I disengaged our stare and sprinted sans trousers to my gun safe to put an end to that fox’s nonsense. The resident fox and its friends the fishers already had decimated our flocks for three straight years, and I was determined to put an end to it.

That fox and I played hide-and-seek for several hours around the farmyard, corn fields and woods. In the end I was…well…out-foxed.

Neighbor Jeff stopped in later that day to ask whether I’d noticed the family of fox that were living around our farm’s granary. He’d caught sight of them the day earlier, and it softened his curmudgeonly soul.

He sipped his coffee at our kitchen table and paused to contemplate his words. I expected him to mention how we need to rid the farm of those marauders.

“Man, those little ones,” he smiled through the coffee’s steam, “they’re cute as hell.”

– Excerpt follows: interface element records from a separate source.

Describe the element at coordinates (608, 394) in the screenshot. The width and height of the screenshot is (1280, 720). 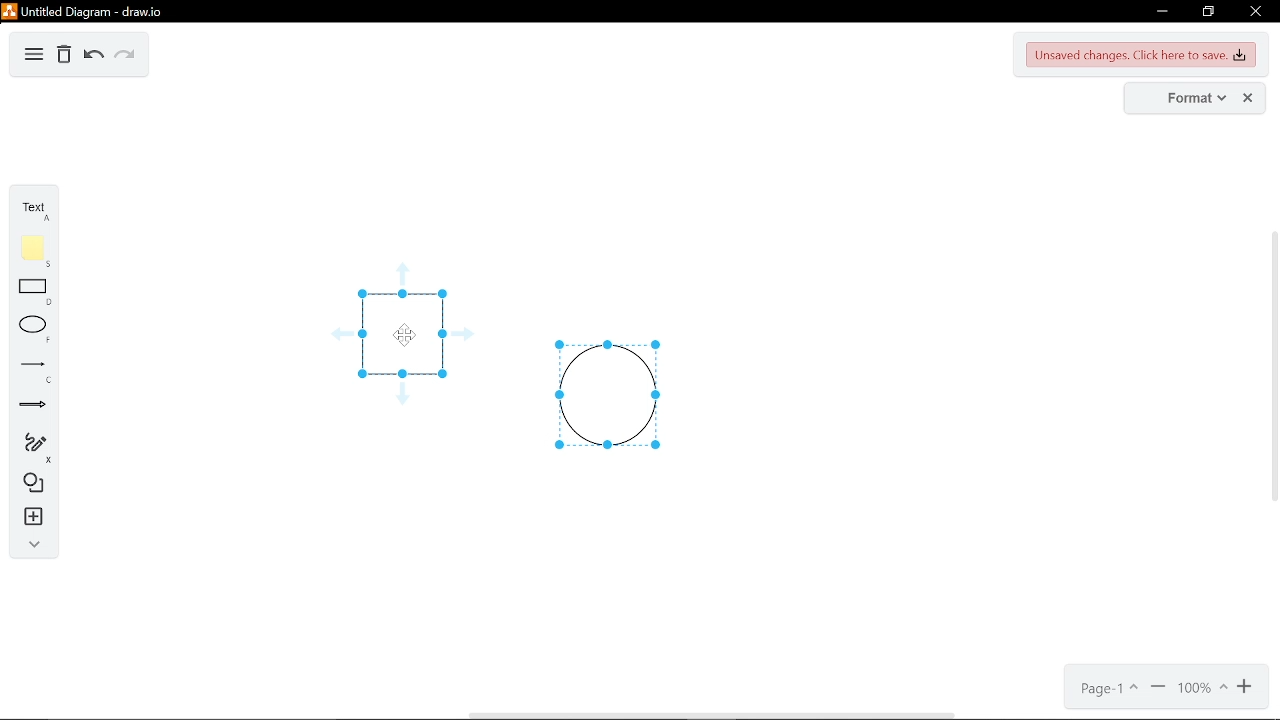
I see `circle selected` at that location. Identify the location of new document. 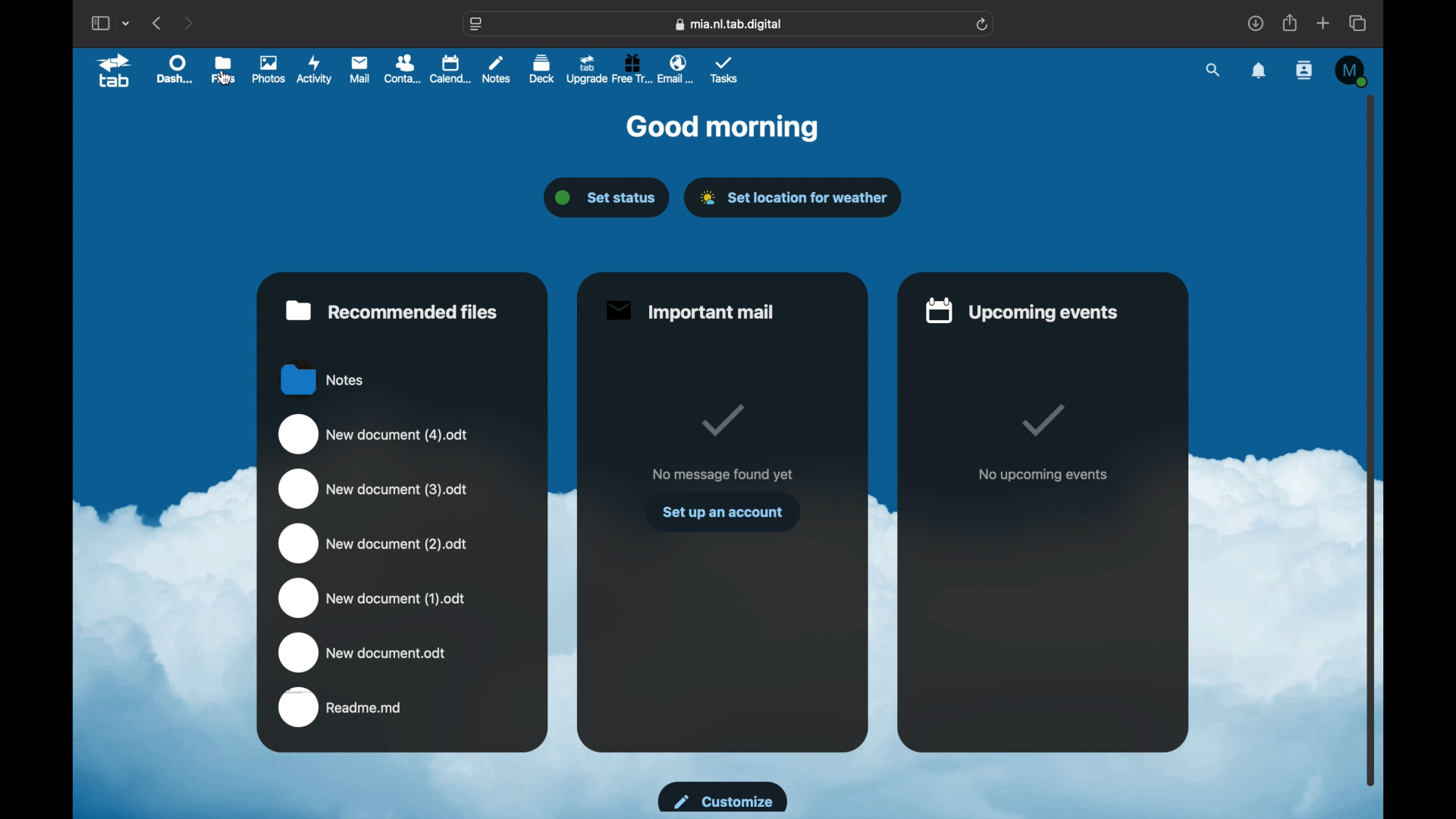
(373, 544).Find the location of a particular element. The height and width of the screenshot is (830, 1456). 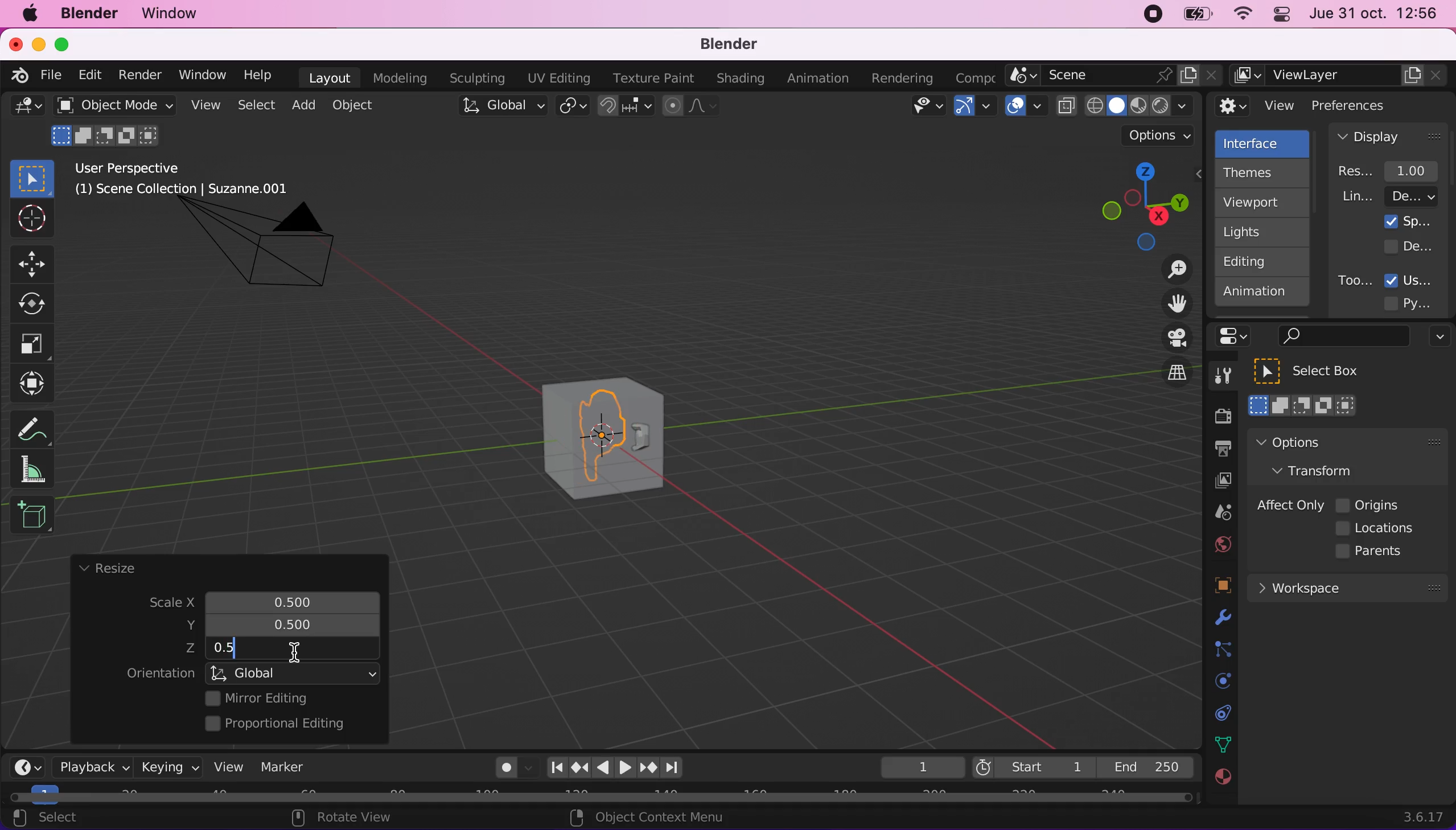

blender is located at coordinates (722, 45).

I went to the barn later that day and peered around the corner. It took a while, but eventually they came stumbling out a gap in the granary’s concrete footing. One by one, they appeared, still-fuzzed little kits finding the sunlight after having spent much of the day in the darkness of the crawl-space beneath the granary.

There was a time in my life when I wouldn’t have hesitated at eliminating an entire family of those chicken-killing bastards. But that day I sat, mesmerized, watching the kits and their mother romp only a few yards from me on the lawn between the granary and road.

During that time, what would be another generation of chicken-killing-sons-of-bitches were our old cow-dog’s puppies; they were the kittens I’d find as a small boy exploring the hay-bales’ crevices in our family’s old barn over at Veefkind.

Those kits – those tiny foxes – somehow belonged on this old Eimon Homestead farm in the northern Driftless Area.

I swallowed my pride, that morning, and remembered the innocent eyes of that vixen’s early-morning look at me through our bedroom window. Maybe it wasn’t a look of want-to-be innocence, I thought: Maybe her eyes were expressing she and her family were hungry, and our farm’s chickens were the best source of food she could find that day.

I walked back to the farm house and contemplated what I was about to do.

The vixen and her kits would be allowed to use the granary’s crawl-space as their home. After all, I wasn’t planning to get another flock of meat-chickens or laying hens because I wasn’t as savvy as the foxes or the fishers – or, for that matter, the occasional owl or hawk that would snatch life away from one of the present poultry.

Weeks and months passed, and the family abandoned its under-granary home as autumn’s leaves tickled the land.

Wisconsin’s traditional whitetail deer hunt arrived in late November, and I took my seat against one of the farm’s old oaks to see whether I could harvest a little extra protein for that winter’s freezer. Daylight had just arrived when I heard a rustling in the leaves over my right shoulder – my senses springing to life with the chance that it was a whitetail buck shuffling itself toward me.

It wasn’t a deer. Instead, a small fox moseyed toward me and then stopped about five yards from me.

The fox turned its head side-to-side, studying me and seeming to consider his safety.

And then, the fox sat on its haunches.

The fox sat that way near me for the next 20 minutes; it eventually rose and stretched. It started to roam away from me, but then stopped to look back over its shoulder.

“Thank you,” the fox said in its glance, and then walked away.

I sat and chuckled at the fox’s moxie.

Was it brave?

Was it an idiot?

Was it really visiting to thank me for allowing the family to live beneath our granary?

Did it know the choices I’d made?

Those answers, I knew, only could be answered by the spirits of this land, and I’m not one of those spirits.

The fox family has lived under that granary every year since – each year bringing another batch of fuzzy red puffs that prance in that space of lawn between the granary and the road.

I gave a nod of wondering approval to the vixen as I crawled into bed and picked up a book to read after our encounter that recent night in the farmyard’s light.